I’m skeptical this arrangement is as clean as it sounds. There’s almost certainly some complex licensing web behind the scenes that could create friction down the road. When you’ve got three giant companies with overlapping interests in the same technology, something’s gotta give eventually.

Timing and Competition

The timing here is fascinating. Microsoft pushing back their own Maia 200 mass production to 2026, while OpenAI’s chips are supposed to hit around the same timeframe. Coincidence? Probably not. It suggests Microsoft might be hedging their bets – if their own chips hit delays or performance issues, they’ve got OpenAI’s designs as backup.

And let’s be real – has anyone actually seen these 10GW by 2029 deployment targets materialize in AI hardware before? That’s an enormous commitment. We’re talking about power consumption equivalent to multiple nuclear reactors worth of computing capacity.

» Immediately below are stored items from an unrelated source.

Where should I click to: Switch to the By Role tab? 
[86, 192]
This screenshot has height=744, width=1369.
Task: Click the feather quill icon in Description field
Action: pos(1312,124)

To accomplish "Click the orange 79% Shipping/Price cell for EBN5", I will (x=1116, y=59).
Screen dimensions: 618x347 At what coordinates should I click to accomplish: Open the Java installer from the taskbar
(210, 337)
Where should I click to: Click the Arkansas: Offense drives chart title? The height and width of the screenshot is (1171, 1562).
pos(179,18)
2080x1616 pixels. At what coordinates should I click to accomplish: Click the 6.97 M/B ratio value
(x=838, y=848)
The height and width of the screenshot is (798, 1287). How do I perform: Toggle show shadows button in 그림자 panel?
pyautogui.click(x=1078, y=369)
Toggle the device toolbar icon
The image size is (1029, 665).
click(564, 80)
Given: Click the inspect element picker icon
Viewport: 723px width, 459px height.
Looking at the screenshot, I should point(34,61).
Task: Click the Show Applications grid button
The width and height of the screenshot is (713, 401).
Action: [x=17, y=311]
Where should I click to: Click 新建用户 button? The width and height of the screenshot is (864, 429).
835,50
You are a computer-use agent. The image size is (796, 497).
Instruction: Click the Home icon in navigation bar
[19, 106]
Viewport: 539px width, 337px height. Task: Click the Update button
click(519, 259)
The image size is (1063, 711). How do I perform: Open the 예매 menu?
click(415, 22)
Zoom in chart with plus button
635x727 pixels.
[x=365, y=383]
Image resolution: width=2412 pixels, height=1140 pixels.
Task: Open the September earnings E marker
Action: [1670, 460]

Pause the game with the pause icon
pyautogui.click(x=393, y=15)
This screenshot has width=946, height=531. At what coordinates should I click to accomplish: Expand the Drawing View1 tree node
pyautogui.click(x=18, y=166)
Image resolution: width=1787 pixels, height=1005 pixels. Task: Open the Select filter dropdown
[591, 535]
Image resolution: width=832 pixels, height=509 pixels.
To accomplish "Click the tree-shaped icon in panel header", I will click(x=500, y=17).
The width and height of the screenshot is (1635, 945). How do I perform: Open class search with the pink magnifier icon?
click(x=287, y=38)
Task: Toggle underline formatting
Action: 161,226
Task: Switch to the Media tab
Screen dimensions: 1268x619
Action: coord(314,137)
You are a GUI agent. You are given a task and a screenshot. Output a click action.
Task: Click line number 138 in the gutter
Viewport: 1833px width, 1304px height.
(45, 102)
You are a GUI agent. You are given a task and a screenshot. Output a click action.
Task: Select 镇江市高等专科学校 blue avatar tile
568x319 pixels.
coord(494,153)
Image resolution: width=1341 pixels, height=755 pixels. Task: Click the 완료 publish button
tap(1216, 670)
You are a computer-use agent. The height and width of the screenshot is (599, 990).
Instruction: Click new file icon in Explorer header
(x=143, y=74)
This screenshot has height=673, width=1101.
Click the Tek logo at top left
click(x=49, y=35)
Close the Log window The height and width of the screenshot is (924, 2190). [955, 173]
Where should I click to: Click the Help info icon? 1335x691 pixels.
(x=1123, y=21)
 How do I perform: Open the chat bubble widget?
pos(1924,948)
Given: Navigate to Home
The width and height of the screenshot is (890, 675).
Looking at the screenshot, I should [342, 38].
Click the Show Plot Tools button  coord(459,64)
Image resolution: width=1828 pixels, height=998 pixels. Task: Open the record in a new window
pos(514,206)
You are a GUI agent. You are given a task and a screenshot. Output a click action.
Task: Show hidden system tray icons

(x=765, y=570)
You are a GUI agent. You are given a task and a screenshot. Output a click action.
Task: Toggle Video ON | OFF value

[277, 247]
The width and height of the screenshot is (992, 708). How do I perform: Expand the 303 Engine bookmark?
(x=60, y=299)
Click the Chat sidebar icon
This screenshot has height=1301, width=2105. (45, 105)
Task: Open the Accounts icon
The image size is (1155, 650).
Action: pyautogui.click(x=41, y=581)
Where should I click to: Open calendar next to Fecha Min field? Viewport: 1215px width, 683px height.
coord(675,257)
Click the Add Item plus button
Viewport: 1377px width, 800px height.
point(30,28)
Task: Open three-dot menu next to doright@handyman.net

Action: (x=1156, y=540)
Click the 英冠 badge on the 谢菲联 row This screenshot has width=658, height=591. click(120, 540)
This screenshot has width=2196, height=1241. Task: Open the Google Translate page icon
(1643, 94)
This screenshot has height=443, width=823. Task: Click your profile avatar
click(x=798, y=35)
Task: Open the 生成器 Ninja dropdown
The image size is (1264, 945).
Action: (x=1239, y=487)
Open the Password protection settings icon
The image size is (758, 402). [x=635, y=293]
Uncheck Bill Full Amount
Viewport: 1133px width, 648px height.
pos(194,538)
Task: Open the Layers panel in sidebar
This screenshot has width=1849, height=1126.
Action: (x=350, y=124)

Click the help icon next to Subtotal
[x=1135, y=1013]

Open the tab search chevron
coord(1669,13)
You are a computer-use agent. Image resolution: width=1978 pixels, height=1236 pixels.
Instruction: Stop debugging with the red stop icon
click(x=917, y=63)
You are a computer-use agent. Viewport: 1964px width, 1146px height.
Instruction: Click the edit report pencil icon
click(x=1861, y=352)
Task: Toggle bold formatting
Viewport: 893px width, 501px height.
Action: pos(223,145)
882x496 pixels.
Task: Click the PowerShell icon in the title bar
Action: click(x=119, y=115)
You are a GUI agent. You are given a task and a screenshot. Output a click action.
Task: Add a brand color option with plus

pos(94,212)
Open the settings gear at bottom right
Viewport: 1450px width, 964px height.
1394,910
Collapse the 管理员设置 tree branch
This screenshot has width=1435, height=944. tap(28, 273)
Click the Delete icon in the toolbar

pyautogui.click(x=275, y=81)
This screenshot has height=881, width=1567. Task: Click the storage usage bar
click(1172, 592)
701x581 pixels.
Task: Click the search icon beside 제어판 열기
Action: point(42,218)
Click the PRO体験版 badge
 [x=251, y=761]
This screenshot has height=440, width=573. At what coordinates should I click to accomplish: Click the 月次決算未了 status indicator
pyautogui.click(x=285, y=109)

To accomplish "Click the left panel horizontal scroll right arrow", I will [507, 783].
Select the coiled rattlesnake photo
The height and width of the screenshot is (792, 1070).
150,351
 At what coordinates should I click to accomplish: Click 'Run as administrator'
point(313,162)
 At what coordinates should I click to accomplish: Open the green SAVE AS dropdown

Between supply chain constraints, manufacturing challenges, and the sheer complexity of scaling this stuff, I’ll believe it when I see it.

OpenAI hiring a senior legal counsel specializing in circuits and processors tells you everything you need to know about how complicated this IP landscape is about to become. They’re clearly anticipating some serious legal wrangling ahead. When you’re dealing with cutting-edge AI hardware and three major players, the patent battles could make the smartphone wars look tame.

So what does this all mean? Basically, Microsoft just secured what might be the most valuable insurance policy in AI hardware. They get to benefit from OpenAI’s innovation without bearing the full R&D risk. Smart move for them, but I wonder if OpenAI fully understood what they were giving up when they restructured.